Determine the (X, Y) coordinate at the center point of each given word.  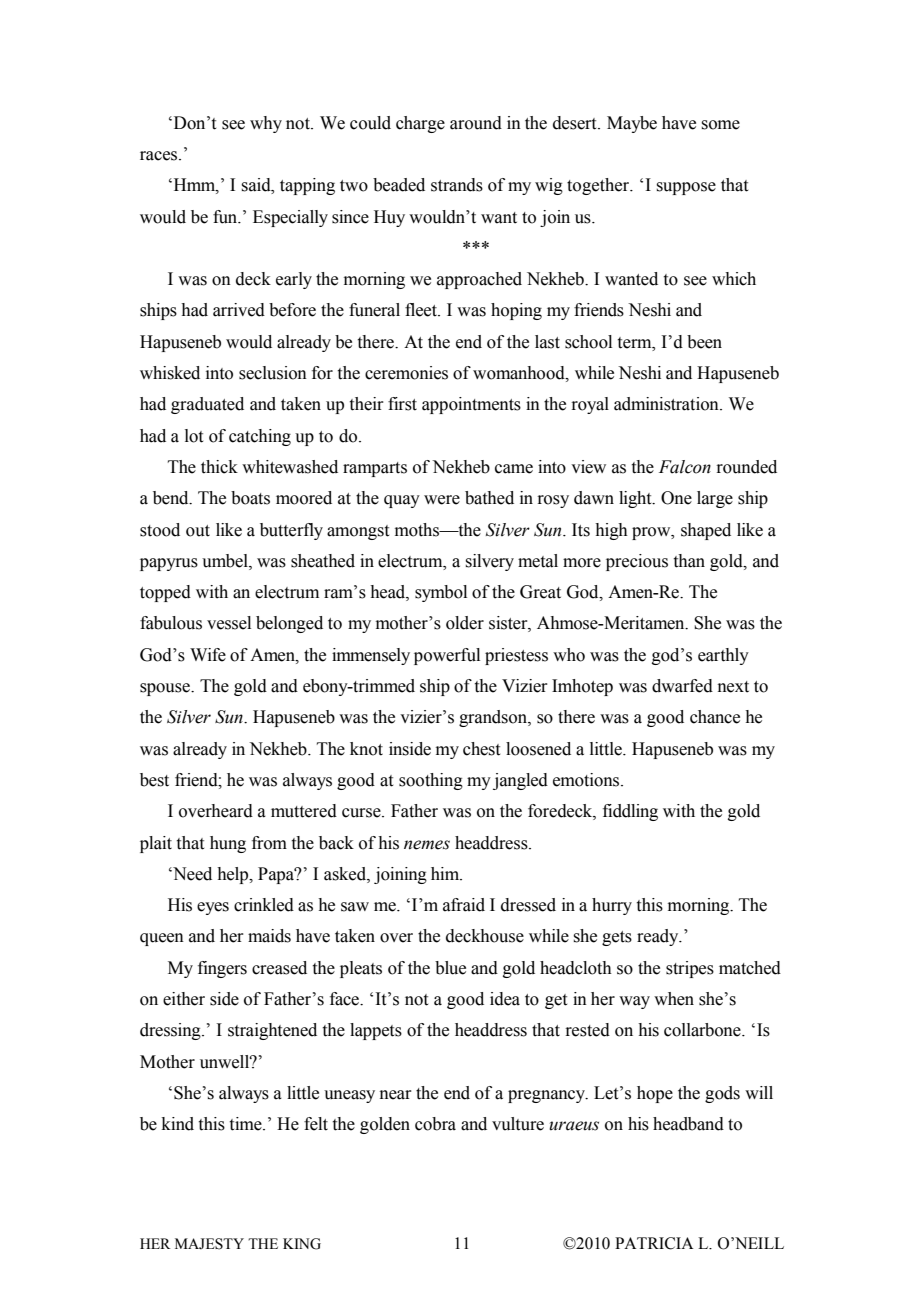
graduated (207, 405)
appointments (471, 405)
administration (667, 404)
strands (457, 185)
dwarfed (682, 686)
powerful (447, 656)
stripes (690, 969)
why (266, 124)
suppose (686, 188)
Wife (208, 655)
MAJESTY (209, 1244)
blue (450, 968)
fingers (222, 969)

========

Quote the listing above word for word, leaving out the picture.

Determine the (X, Y) coordinate at the center point of each given word.  
graduated (207, 405)
appointments (471, 405)
administration (667, 404)
strands (457, 185)
dwarfed (682, 686)
powerful (447, 656)
stripes (690, 969)
why (266, 124)
suppose (686, 188)
Wife (208, 655)
MAJESTY (209, 1244)
blue (450, 968)
fingers (222, 969)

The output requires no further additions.